ATIVIDADES |
a - Extraia do trecho sobre o arco-íris o texto de "- Arco-íris: do" a "Dinamarca e Islândia).".
b - Segundo o trecho sobre o arco-íris, em que tipo de região os arco-íris normalmente são observados?
c - Resuma o trecho sobre o arco-íris em duas frases.

Paulo Henrique Colonese, Mariana de Souza Lima, Espaço Ciência Viva.
Parte I: Os Mitos.
- Arco-íris: do encanto à compreensão.
- Arco-íris, chuvas e enchentes na mitologia Yorubá (África).
- Arco-íris, chuvas, nuvens e paixão na mitologia Zulu (África).
- Arco-íris, rios, oceanos e nuvens na mitologia grega (Império Grego).
- Arco-íris, ilha, continente, uma ponte e golfinhos na mitologia Chumash (América do Norte).
- Arco-íris, gelo, gigantes, deuses, cachoeiras e uma ponte na mitologia nórdica (Noruega, Suécia, Dinamarca e Islândia).
- Arco-íris, um rasgo no céu, pedras coloridas e uma deusa poderosa na mitologia chinesa.
- Arco-íris: uma bela índia, um casamento e sete arcos na mitologia Kaxinawá (Brasil).
- Arco-íris: um deus poderoso, um arco e raios na mitologia hindu (Índia).
- Arco-íris: duendes e potes de ouro. (Irlanda).
Os arco-íris são comumente observados em determinadas condições metereológicas bem evidentes. Normalmente, em regiões de chuva, nubladas e também ensolaradas. Deste modo, é natural que a sua explicação e origem estejam associadas a estes fenômenos climáticos.

DADOS ARMAZENADOS |
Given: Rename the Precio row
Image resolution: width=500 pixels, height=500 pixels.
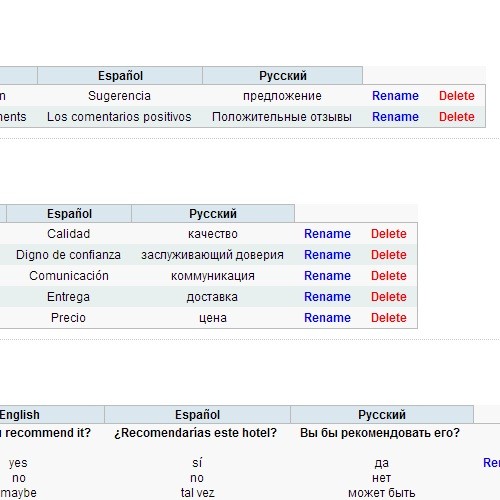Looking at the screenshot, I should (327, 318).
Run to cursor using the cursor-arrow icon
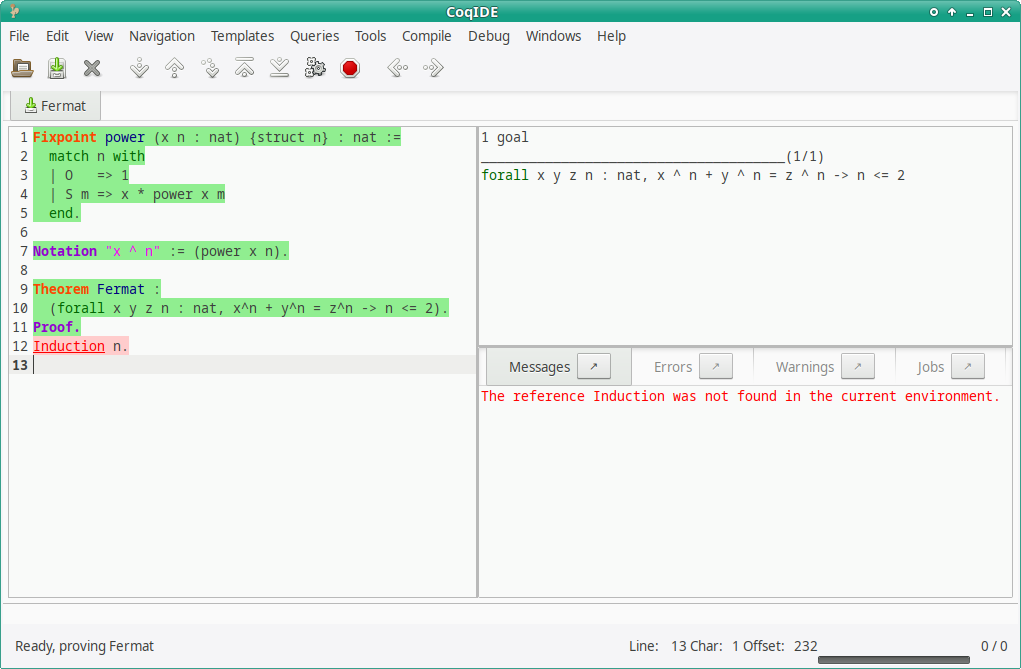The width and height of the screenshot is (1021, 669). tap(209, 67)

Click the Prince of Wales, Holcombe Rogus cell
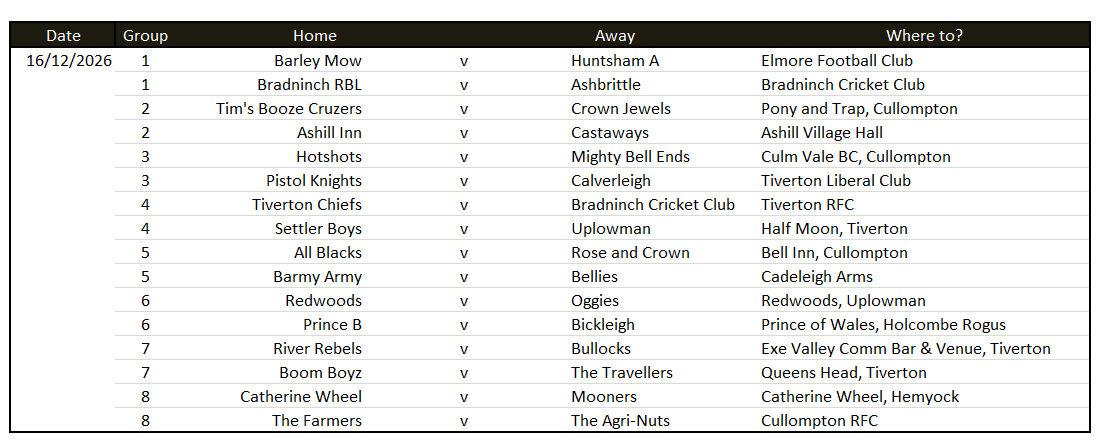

RESPOSTAS POR TAREFA |
a -
- Arco-íris: do encanto à compreensão.
- Arco-íris, chuvas e enchentes na mitologia Yorubá (África).
- Arco-íris, chuvas, nuvens e paixão na mitologia Zulu (África).
- Arco-íris, rios, oceanos e nuvens na mitologia grega (Império Grego).
- Arco-íris, ilha, continente, uma ponte e golfinhos na mitologia Chumash (América do Norte).
- Arco-íris, gelo, gigantes, deuses, cachoeiras e uma ponte na mitologia nórdica (Noruega, Suécia, Dinamarca e Islândia).

b - Em regiões de chuva, nubladas e também ensolaradas.

c - O trecho lista mitos sobre o arco-íris em várias culturas, como a Yorubá, a Zulu, a grega, a Chumash, a nórdica, a chinesa, a Kaxinawá e a hindu. Também afirma que os arco-íris costumam aparecer em regiões de chuva, nubladas e ensolaradas, por isso é natural que sua explicação e origem estejam associadas a esses fenômenos climáticos.